NYT Best Selling Manga

It couldn’t last long, it seems.  Even though Naruto hasn’t retaken the #1 spot, Viz has.  Vampire Knight vol 8 debuts at #1.  Like that’s a surprise.  Naruto vol 46 is still chugging along at #2.  Last week’s #1, Negima! Magister Negi Magi vol 24 falls to #3.  Two other Viz shojos, Ouran High School Host Club vol 13 and Black Bird vol 2 debut at #4 and #5 respectively.  Maximum Ride vol 2 falls one to #6, pushing the other Yen Press title, Soul Eater vol 1 out and off to #8.  Rosario Vampire vol 9 surprisingly moves back up to #7, while D-Gray Man vol 15 starts the list at #9.  Tsubasa vol 24 ends off the list falling two to #10 from #8.  So, Viz has shown that it’s shojo line still rules even without their magazine, with three titles debuting in their first week out.  And Viz hold the list again at 6/10, with Yen Press and Del Rey holding out at 2/10 each.

Manga For Your Ears


This Week at Manga Village

Good Comics For Kids Manga

What I’ve Been Reading

  • 20th Century Boys vol 5
  • Secret Saturdays 1: The Kur Stone
  • 07-Ghost vol 2
  • Shonen Jump December 2009

4 thoughts on “This Week in Manga 11/7-11/14/09”

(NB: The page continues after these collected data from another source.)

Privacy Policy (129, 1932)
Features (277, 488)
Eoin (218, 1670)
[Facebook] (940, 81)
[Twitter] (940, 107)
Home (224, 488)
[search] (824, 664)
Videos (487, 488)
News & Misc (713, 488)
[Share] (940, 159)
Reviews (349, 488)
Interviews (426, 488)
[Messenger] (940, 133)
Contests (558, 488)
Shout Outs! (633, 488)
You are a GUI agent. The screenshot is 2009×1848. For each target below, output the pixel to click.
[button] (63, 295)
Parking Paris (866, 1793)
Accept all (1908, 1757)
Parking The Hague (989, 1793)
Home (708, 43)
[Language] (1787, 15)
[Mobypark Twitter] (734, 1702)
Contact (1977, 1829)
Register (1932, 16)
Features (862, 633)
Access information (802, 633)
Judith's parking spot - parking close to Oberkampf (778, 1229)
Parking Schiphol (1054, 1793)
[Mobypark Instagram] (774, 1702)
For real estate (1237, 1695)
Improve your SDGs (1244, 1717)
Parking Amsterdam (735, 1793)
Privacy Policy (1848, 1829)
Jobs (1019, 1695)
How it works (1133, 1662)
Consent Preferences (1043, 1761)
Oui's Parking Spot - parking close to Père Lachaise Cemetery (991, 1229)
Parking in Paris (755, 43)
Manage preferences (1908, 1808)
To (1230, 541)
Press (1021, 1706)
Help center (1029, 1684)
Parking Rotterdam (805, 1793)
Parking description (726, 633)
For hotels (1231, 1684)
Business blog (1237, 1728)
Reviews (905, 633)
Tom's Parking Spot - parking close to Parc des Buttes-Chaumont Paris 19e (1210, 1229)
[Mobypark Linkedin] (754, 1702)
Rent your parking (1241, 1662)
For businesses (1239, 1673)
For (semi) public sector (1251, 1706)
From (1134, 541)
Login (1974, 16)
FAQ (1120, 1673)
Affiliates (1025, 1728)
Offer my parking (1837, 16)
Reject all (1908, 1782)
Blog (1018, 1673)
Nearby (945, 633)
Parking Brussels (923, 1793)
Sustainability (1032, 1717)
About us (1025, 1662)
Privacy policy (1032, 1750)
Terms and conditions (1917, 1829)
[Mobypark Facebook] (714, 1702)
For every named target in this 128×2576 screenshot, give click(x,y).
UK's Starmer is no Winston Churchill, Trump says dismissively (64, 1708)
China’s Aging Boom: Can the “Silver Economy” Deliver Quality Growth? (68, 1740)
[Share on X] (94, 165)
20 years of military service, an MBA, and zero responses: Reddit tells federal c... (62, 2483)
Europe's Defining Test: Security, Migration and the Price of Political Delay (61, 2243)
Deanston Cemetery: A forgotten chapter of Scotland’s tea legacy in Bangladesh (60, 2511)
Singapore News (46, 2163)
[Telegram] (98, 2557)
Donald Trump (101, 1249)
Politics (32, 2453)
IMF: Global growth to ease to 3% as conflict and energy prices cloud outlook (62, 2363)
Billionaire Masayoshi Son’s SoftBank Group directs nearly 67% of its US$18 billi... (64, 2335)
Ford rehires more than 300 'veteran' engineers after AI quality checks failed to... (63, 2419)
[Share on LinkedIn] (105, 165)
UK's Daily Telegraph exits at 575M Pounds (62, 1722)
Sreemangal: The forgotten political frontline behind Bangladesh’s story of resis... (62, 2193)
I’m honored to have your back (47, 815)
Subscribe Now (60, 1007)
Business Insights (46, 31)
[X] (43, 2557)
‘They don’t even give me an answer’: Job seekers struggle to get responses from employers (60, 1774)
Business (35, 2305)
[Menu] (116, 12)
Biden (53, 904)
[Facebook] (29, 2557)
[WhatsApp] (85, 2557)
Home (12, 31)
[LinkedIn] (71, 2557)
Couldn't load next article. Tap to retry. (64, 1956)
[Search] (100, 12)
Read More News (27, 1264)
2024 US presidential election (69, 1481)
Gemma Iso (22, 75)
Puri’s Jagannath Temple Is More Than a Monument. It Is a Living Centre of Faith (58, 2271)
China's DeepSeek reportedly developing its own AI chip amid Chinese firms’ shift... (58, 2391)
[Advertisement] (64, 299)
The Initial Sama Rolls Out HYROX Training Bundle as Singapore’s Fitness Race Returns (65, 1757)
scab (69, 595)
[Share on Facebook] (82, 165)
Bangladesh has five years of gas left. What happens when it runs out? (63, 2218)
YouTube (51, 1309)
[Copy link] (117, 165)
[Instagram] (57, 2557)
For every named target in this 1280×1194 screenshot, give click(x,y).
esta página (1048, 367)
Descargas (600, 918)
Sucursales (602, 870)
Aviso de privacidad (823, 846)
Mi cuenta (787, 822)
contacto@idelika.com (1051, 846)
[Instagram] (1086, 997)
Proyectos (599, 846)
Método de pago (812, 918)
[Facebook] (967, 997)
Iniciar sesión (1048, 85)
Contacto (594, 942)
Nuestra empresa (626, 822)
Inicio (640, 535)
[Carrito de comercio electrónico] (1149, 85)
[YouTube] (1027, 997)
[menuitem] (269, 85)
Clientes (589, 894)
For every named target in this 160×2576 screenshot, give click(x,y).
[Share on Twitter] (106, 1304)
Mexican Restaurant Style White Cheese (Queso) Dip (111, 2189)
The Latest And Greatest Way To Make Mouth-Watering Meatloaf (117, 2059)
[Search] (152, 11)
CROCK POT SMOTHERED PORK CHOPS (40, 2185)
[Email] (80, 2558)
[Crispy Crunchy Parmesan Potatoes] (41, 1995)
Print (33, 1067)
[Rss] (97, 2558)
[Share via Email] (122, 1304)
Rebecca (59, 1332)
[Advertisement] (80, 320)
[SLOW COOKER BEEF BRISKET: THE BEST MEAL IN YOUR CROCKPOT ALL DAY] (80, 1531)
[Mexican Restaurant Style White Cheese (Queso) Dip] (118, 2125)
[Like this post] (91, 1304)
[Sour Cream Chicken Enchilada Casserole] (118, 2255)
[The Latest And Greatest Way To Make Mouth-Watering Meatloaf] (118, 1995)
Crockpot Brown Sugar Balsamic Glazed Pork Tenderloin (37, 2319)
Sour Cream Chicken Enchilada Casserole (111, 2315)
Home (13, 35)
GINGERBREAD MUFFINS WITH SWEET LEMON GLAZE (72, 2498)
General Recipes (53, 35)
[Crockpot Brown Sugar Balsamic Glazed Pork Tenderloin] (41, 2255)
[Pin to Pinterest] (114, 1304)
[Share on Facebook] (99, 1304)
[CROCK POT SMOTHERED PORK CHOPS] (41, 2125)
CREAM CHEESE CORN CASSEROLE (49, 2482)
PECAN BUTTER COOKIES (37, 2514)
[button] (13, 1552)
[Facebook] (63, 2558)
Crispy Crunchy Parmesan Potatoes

  1. Regarding the age ratings for comics, there used to be one for American comics. It was called the Comics Code Authority and comics had to go through the codes rulings to get a stamp of approval. But that has gone and died out when publishers stopped using it.

    1. No, the comic code is different than a rating system. The comic code was meant to keep comics “clean”. An age rating system just tells you want audience a book is for. Manga already does that, and no imposes anything on them. I don’t think it should be a problem for comics. Is it so much to ask for pubs to say when a book of a popular character like Spiderman that younger kids might want to read if it’s appropriate? It isn’t always clear by art or title. Trust me, I look at comics every week, and it’s really hard to tell sometimes, and I end up missing some because there wasn’t a way for me to tell.

  2. Yes. There’s no need for a screening process. The pubs know what audience they want for a book before they publish it. It shouldn’t be that hard to say “For 13+”, or “Ages 9-12”. That’s all I want. Give me an idea and don’t make me sure all over the web for information they already have and just have to give out.